■ What you will do: Starting with the line that contains "You are a GUI", reproduce each line through the end of the entries exactly as written.

■ Data excerpts:
....................
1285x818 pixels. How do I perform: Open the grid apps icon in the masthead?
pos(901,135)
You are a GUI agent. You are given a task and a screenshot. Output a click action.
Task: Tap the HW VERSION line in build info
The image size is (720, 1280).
....................
■ Task solution:
You are a GUI agent. You are given a task and a screenshot. Output a click action.
Task: Tap the HW VERSION line in build info
The image size is (720, 1280).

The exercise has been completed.